I am trying to call sagemaker inference endpoint from api gateway with AWS Integration.I don't want to use lamdba in between of API gateway and sagemaker runtime.我正在尝试使用 AWS 集成从 api 网关调用 sagemaker 推理端点。我不想在 API 网关和 sagemaker 运行时之间使用 lamdba。 I followed this doc to setup api gateway method but it fails.我按照这个文档来设置 api 网关方法,但它失败了。

How can i call sagemaker inference endpoint from API gateway?如何从 API 网关调用 sagemaker 推理端点?

Web Browser ----> API Gateway ----> Sagemaker endpoint Web 浏览器 ----> API 网关 ----> Sagemaker 端点

API Gateway supports integration with AWS services directly (without the Lambda). API Gateway 支持直接与 AWS 服务集成(无需 Lambda)。 You can follow the instructions at https://docs.aws.amazon.com/apigateway/latest/developerguide/getting-started-aws-proxy.html .您可以按照https://docs.aws.amazon.com/apigateway/latest/developerguide/getting-started-aws-proxy.html 上的说明进行操作。

When you go to Step 4 in the instructions above, for the AWS Service option, you can choose 'SageMaker Runtime' to target the invoke endpoints.当您转到上述说明中的第 4 步时,对于 AWS 服务选项,您可以选择“SageMaker Runtime”以定位调用终端节点。

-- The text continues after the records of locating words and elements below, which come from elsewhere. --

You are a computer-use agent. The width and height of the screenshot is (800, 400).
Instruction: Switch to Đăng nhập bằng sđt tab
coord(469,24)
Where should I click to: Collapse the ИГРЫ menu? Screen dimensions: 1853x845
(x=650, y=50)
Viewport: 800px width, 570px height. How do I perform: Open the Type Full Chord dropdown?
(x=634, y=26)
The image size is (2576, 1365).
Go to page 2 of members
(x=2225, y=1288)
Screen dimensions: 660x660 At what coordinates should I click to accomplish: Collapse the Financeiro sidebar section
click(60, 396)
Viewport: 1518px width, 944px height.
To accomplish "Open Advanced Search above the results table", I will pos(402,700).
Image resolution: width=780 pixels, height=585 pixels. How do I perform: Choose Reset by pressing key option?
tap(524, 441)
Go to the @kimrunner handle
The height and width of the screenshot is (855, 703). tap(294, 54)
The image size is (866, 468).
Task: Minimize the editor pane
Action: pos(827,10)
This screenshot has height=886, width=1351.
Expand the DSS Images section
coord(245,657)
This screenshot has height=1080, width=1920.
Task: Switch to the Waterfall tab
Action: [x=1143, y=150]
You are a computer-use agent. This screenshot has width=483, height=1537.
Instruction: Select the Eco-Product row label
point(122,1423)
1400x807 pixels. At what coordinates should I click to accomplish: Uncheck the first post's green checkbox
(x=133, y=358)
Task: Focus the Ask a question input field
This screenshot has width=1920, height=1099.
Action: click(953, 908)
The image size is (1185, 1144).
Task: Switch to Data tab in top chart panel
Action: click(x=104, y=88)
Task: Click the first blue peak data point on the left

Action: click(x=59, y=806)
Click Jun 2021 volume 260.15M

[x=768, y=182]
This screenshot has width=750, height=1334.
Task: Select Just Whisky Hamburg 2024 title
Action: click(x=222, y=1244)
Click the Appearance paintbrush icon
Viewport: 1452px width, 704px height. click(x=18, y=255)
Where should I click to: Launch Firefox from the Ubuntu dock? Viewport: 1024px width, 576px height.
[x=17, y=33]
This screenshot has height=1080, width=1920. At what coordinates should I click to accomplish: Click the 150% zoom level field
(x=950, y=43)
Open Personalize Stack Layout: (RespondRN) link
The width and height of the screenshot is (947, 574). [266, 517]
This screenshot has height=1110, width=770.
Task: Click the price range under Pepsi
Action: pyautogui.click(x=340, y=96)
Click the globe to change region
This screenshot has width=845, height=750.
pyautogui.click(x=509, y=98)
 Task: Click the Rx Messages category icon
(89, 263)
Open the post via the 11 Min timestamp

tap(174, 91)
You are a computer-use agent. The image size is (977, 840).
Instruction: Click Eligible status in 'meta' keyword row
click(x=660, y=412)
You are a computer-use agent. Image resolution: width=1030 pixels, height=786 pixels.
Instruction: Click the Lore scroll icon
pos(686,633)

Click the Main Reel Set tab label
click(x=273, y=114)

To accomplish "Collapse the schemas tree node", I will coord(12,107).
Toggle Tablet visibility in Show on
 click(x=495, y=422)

Invocation of the SageMaker Runtime API will require proper IAM permissions which is why Lambda is recommended within the architecture.调用 SageMaker Runtime API 将需要适当的 IAM 权限,这就是在架构中推荐 Lambda 的原因。 Without Lambda, you would need to handle the SageMaker InvokeEndpoint call (and AWS signature) passing through API gateway which isn't a best practice for a few different reasons.如果没有 Lambda,您将需要处理通过 API 网关的 SageMaker InvokeEndpoint 调用(和 AWS 签名),由于一些不同的原因,这不是最佳实践。

Here is an example of a simple Lambda python function to handle the InvokeEndpoint call.下面是一个处理 InvokeEndpoint 调用的简单 Lambda python 函数示例。 This will pass input/output through API gateway to SageMaker, and then a prediction back to client side.这将通过 API 网关将输入/输出传递给 SageMaker,然后将预测返回给客户端。

import os
import io
import boto3
import json
import csv

ENDPOINT_NAME = os.environ['ENDPOINT_NAME']

runtime = boto3.client('runtime.sagemaker')

def handler(event, context):

    print("data: " + json.dumps(event))

    response = runtime.invoke_endpoint(EndpointName=ENDPOINT_NAME,
                                       ContentType='text/csv',
                                       Body=event)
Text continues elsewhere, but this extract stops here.